To view a list of existing databases from within the mongo shell, run the following command:

```bash
show dbs
```

If you've already created the `twitter_sample` database using the Mongo Compass app, you should see it listed here.  Otherwise, to switch to a database--either existing or new--run the `use` command, followed by the database name.  This will activate the chosen database and/or create the database if it doesn't yet exist:

```bash
use twitter_sample
```
To create a collection within a database, run the following command:

```bash
db.createCollection("tweets")
```

### Create indexes

At this point, you'll want to create at least one index on the tweet "id" field to help detect duplicated and guarantee uniqueness when loading tweets into the database.  Once this index is set up, you don't necessarily need to create any additional indexes prior to loading the data, but later on we'll look into adding additional indexes to optimize query performance when you're ready to query the data. 

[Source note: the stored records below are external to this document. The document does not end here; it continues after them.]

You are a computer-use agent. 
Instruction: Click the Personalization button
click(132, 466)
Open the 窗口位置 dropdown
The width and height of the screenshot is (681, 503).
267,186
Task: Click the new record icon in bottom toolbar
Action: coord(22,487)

#### Method 1: Mongo Compass desktop app

To set up an index using the Compass app, navigate to the "Indexes" tab within the collection called "tweets" that you have just created.  There, you may notice that it already looks like an index named `_id_` is populated in the database.  This is the default index, and maps to the internal [ObjectId](https://docs.mongodb.com/manual/reference/method/ObjectId/) that Mongo uses when it stores each document into the collection:  

![Mongo Compass index tab with default index](img_mongodb/mongodb_index_tab.png)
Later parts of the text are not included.